Entries on target coordinates:
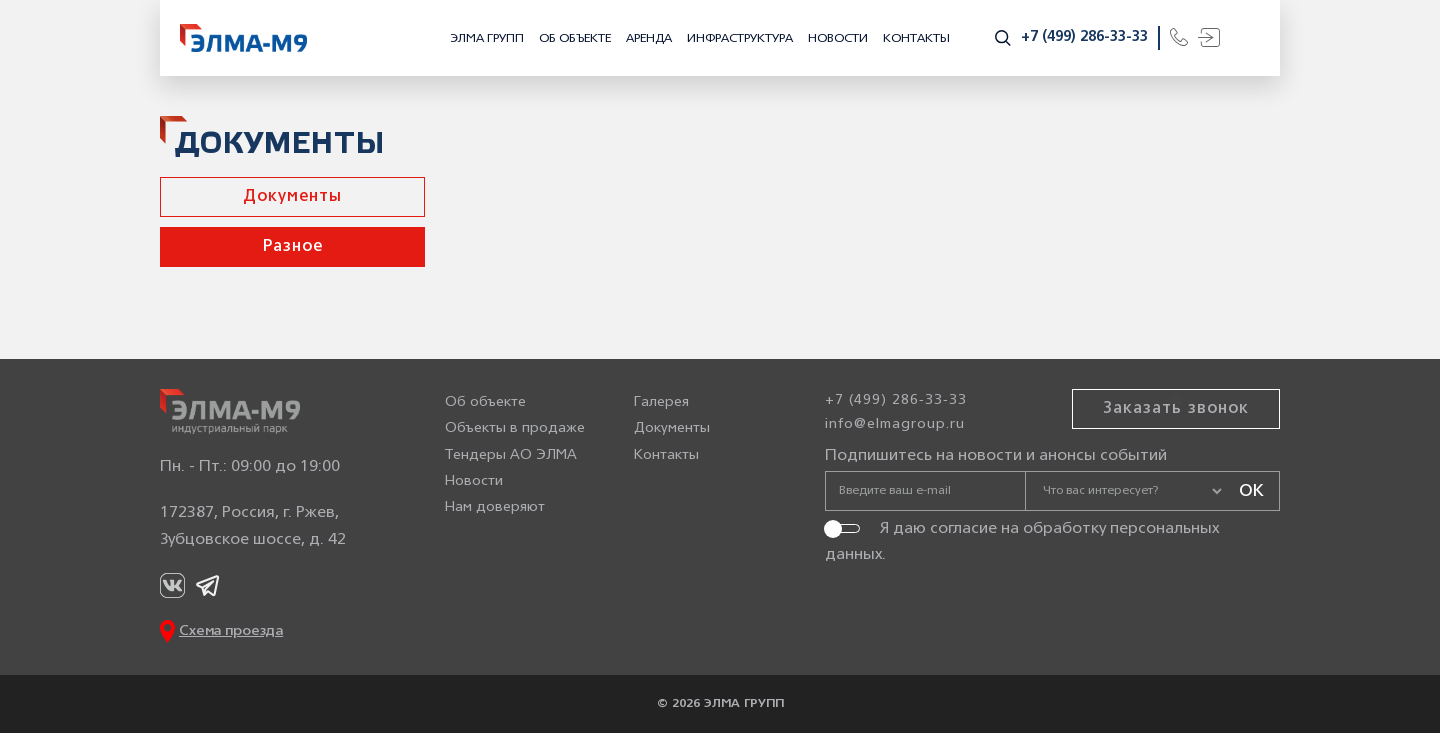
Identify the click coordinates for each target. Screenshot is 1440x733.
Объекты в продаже (515, 428)
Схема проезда (231, 631)
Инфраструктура (740, 38)
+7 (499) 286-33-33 (1084, 37)
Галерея (661, 402)
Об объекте (575, 38)
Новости (838, 38)
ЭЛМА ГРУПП (487, 38)
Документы (292, 197)
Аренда (649, 38)
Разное (293, 247)
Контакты (916, 38)
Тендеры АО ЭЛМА (511, 455)
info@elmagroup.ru (895, 424)
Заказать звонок (1176, 409)
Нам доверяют (495, 507)
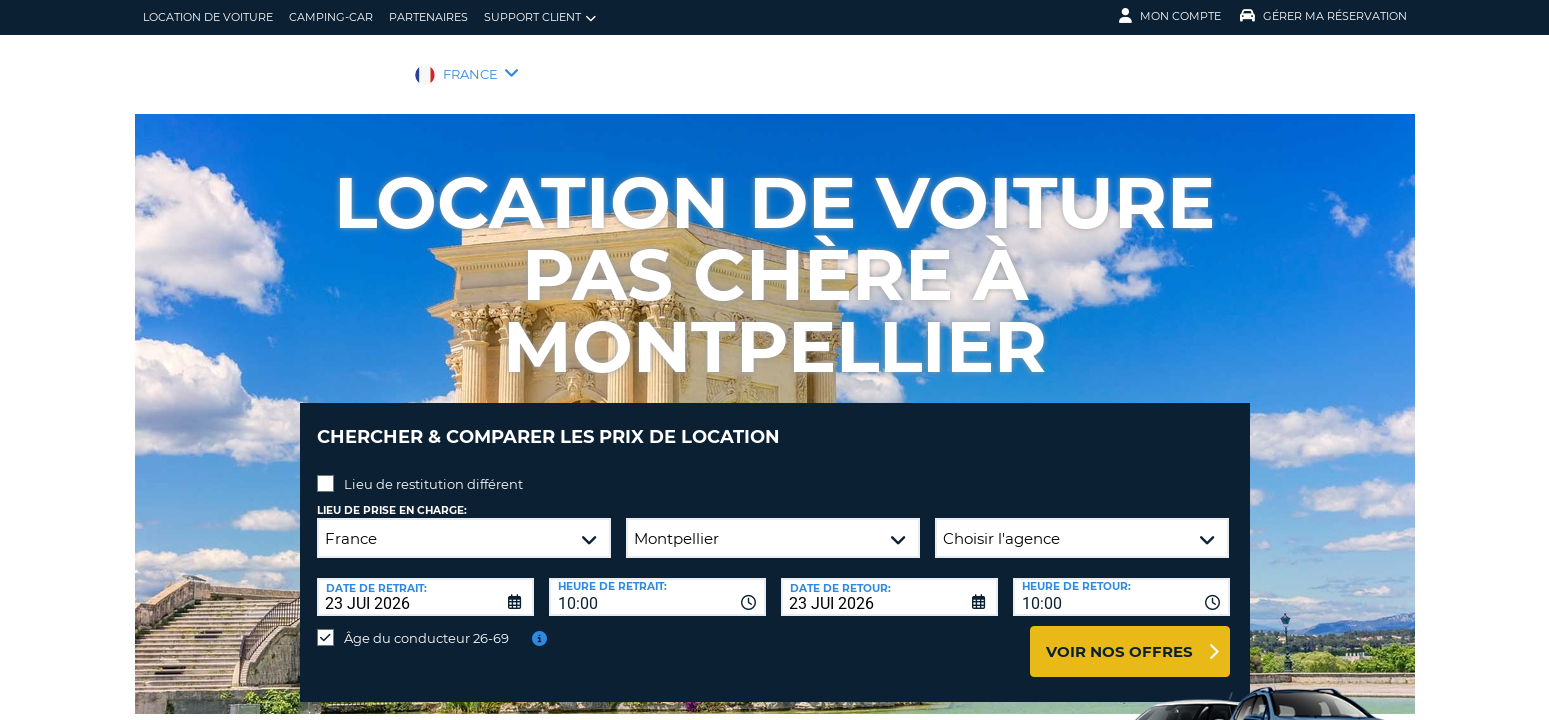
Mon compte (1170, 16)
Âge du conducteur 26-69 (426, 623)
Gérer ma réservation (1323, 16)
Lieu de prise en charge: (392, 495)
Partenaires (428, 17)
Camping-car (331, 17)
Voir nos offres (1119, 636)
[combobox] (657, 582)
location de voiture (208, 17)
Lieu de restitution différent (433, 469)
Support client (540, 17)
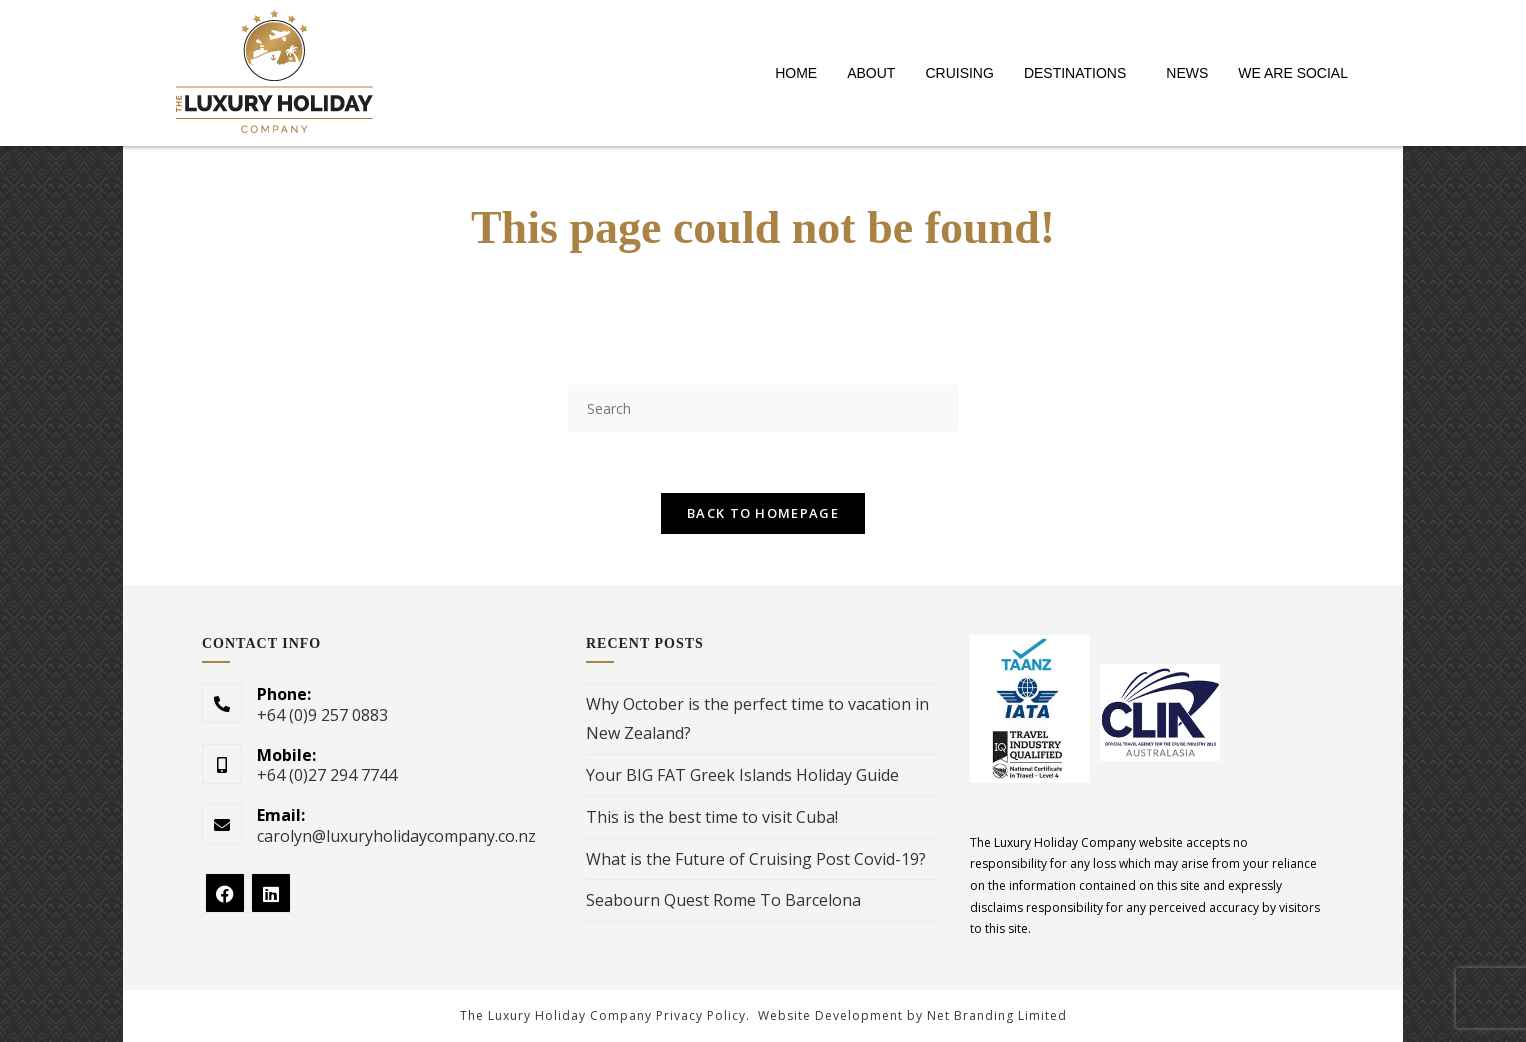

Set problem: Copy every one of the entries above without changing anything, and leave the pictures out.

Result of this exercise:
Identify the click coordinates for each target. Screenshot is 1440x733.
Объекты в продаже (515, 428)
Схема проезда (231, 631)
Инфраструктура (740, 38)
+7 (499) 286-33-33 (1084, 37)
Галерея (661, 402)
Об объекте (575, 38)
Новости (838, 38)
ЭЛМА ГРУПП (487, 38)
Документы (292, 197)
Аренда (649, 38)
Разное (293, 247)
Контакты (916, 38)
Тендеры АО ЭЛМА (511, 455)
info@elmagroup.ru (895, 424)
Заказать звонок (1176, 409)
Нам доверяют (495, 507)
Mon compte (1170, 16)
Âge du conducteur 26-69 (426, 623)
Gérer ma réservation (1323, 16)
Lieu de prise en charge: (392, 495)
Partenaires (428, 17)
Camping-car (331, 17)
Voir nos offres (1119, 636)
[combobox] (657, 582)
location de voiture (208, 17)
Lieu de restitution différent (433, 469)
Support client (540, 17)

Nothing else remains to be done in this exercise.